Sex Lives chronicles the evolution of one person’s sexual history. This week: Jonathan, 32, in Seattle.
I found out about porn on my own from our family computer; I stumbled into some stuff that was downloaded by either my older brother or my dad. I was raised very anti-sex-out-of-marriage, very religious. Porn was very sinful. Masturbation was sinful. I grew up with three brothers, so like we were all doing it but no one was walking about it. I drank the Kool Aid on the surface, but I just kept it a secret. I remember taking JCPenney catalogs that would come with the Sunday newspaper and taking the lingerie section to my room. That was probably my first “porn.”
I grew up as a Jehovah’s Witness; it was like a cult. I couldn’t have friendships with people who didn’t go to my church. My dad was a little more lenient than my mom and other parents in the church, so he would let us play public school sports. But I still never went to a high school party or to a friend’s house unless they were in my church. And there was only one family that had kids my age, so that was the only friend’s house I ever went to. But because I went to public school—I was in Vermont, in a very liberal town, and I went to a pretty artsy school—I did get sex ed in 7th and 8th grade. They’d talk about sex and masturbating and I remember other kids sharing their experiences in class and just being blown away—and also silent because that was unheard of in my family.
I was probably 21 when I lost my virginity and it was to a coworker I’d gotten close to throughout that year, and we started hanging out more. I was more independent then than when I was a kid. I lost my virginity to her, but we did oral and messed around before we actually had penetrative sex. I felt super guilty afterward. Not because I was afraid of God or felt like I did something wrong, but because I knew I had to keep it a secret. I lived in a small town and all my aunts and uncles and cousins lived so close to us, so I couldn’t just hang out with this person or go out to dinner without being seen. So I felt guilty; it just made me feel bad. We continued to date and I left Vermont later that summer.

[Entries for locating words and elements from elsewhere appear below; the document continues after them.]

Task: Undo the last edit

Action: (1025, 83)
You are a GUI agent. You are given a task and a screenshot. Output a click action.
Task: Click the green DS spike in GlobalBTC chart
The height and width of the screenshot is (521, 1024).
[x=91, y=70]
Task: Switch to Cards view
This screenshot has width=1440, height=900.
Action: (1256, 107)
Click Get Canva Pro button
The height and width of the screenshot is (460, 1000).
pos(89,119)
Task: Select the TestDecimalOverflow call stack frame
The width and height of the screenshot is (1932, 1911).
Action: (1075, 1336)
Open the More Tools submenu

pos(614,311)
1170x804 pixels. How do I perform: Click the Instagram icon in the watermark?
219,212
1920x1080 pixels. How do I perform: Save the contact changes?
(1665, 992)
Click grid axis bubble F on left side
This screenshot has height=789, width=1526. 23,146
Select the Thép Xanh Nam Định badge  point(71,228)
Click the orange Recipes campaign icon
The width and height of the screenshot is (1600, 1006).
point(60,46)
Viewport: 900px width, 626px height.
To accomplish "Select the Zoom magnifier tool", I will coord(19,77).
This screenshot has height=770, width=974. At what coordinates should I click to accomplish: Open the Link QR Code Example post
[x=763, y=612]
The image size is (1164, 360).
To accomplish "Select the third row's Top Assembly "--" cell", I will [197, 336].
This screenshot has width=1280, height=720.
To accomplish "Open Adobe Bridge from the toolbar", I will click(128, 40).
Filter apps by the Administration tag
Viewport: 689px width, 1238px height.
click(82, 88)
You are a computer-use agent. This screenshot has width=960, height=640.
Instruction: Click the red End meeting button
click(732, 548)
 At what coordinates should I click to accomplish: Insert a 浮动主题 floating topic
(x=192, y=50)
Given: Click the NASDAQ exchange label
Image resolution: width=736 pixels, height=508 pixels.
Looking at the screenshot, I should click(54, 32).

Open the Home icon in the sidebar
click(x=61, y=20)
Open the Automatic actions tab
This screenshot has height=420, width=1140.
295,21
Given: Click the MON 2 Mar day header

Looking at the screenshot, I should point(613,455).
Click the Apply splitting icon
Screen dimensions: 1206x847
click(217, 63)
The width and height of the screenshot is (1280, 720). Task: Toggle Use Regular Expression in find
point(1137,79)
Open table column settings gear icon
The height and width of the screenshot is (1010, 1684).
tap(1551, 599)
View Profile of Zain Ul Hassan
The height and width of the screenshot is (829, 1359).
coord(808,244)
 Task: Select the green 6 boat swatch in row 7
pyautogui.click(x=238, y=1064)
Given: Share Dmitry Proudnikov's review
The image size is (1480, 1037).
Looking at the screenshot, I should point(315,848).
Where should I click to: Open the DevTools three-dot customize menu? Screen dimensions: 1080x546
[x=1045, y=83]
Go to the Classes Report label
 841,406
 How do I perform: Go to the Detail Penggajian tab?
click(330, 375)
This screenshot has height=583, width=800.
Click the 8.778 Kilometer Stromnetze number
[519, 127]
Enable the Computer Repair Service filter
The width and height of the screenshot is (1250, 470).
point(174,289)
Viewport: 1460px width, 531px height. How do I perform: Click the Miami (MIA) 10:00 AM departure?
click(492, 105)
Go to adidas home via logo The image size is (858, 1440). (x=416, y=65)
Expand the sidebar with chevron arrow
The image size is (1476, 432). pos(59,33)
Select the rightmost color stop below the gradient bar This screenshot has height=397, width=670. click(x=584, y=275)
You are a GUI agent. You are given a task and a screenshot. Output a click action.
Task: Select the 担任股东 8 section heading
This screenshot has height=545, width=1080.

I ended up marrying her and later we got divorced, but I’m jumping ahead. She was not in the church, so I very much had to throw that part of my life away. When we got married in 2015, my parents wouldn’t come to the wedding. My brothers wouldn’t come to the wedding. Marrying someone outside of the church is viewed as you having sinned, so they basically cut you off from your life if you’re not in the church anymore.